Over the course of the next Christian year, which just started with Advent, I’ll be reading through two books. The first is Joan Chittister’s The Liturgical Year: The Spiraling Adventure of the Spiritual Life. As you might expect, the book moves through the various liturgical seasons, but it begins with several chapters meditating on the meaning of the liturgical year and how it differs from the secular calendar. That’s what I’m enjoying about the book so far: more than simply imparting information about the seasons, Chittister gives us contemplative reflections on the meaning of the year and its constituent parts. I imagine I’ll be sharing quotations from the book throughout the year here on the blog. Here’s one to start off:

The liturgical year is the year that sets out to attune the life of the Christian to the life of Jesus, the Christ. It proposes, year after year, to immerse us over and over again into the sense and substance of the Christian life until, eventually, we become what we say we are—followers of Jesus all the way to the heart of God.
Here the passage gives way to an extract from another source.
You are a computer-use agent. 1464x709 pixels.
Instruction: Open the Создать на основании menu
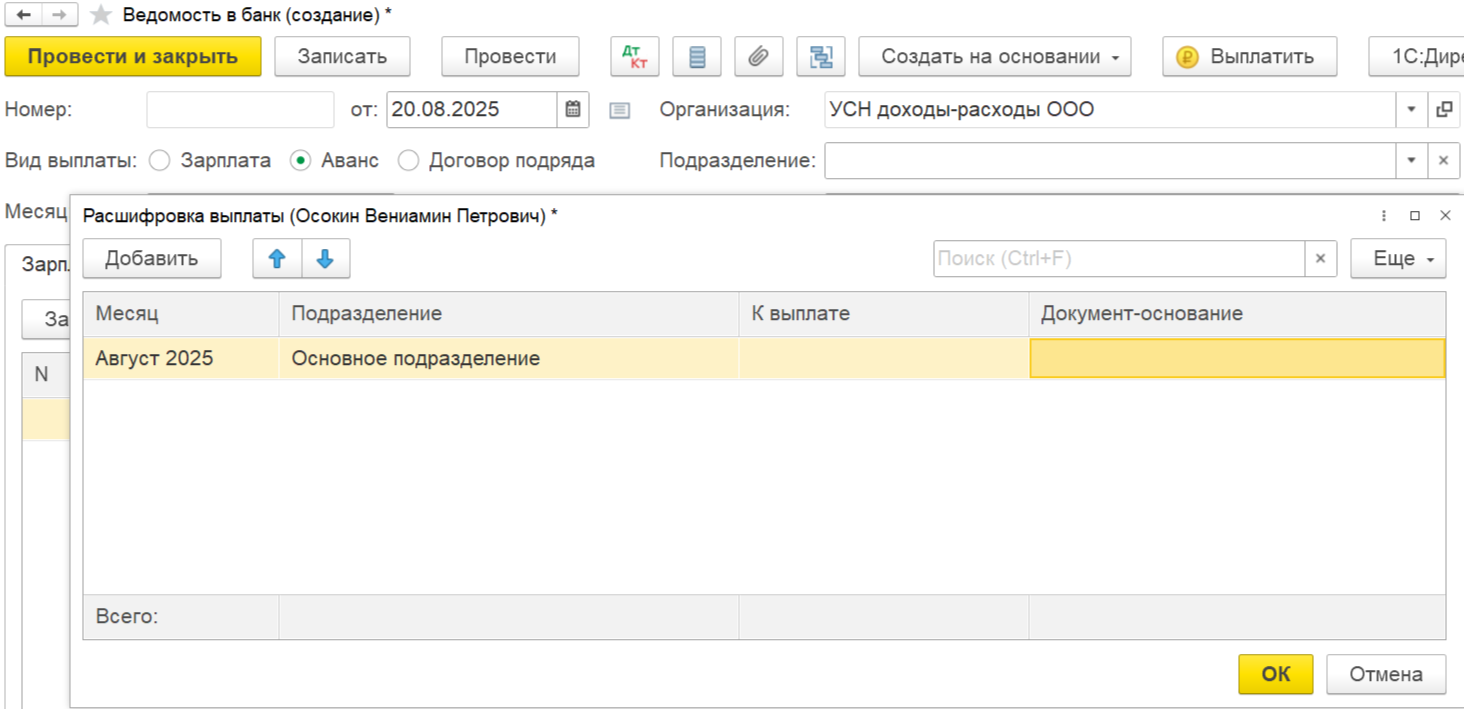point(994,57)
The second book is Gregory Fruehwirth’s Words for Silence: A Year of Contemplative Meditations. Fruehwirth is the Superior of the Episcopal Order of Julian of Norwich (yes, that means he’s an Episcopal monk). The book is a revised series of chapter talks that Fruehwirth has given to the Order, now organized according to the seasons of the Christian year. I’ll also share occasional quotations from this book.

Is there anything you’re reading that helps you follow the seasons of the liturgical year?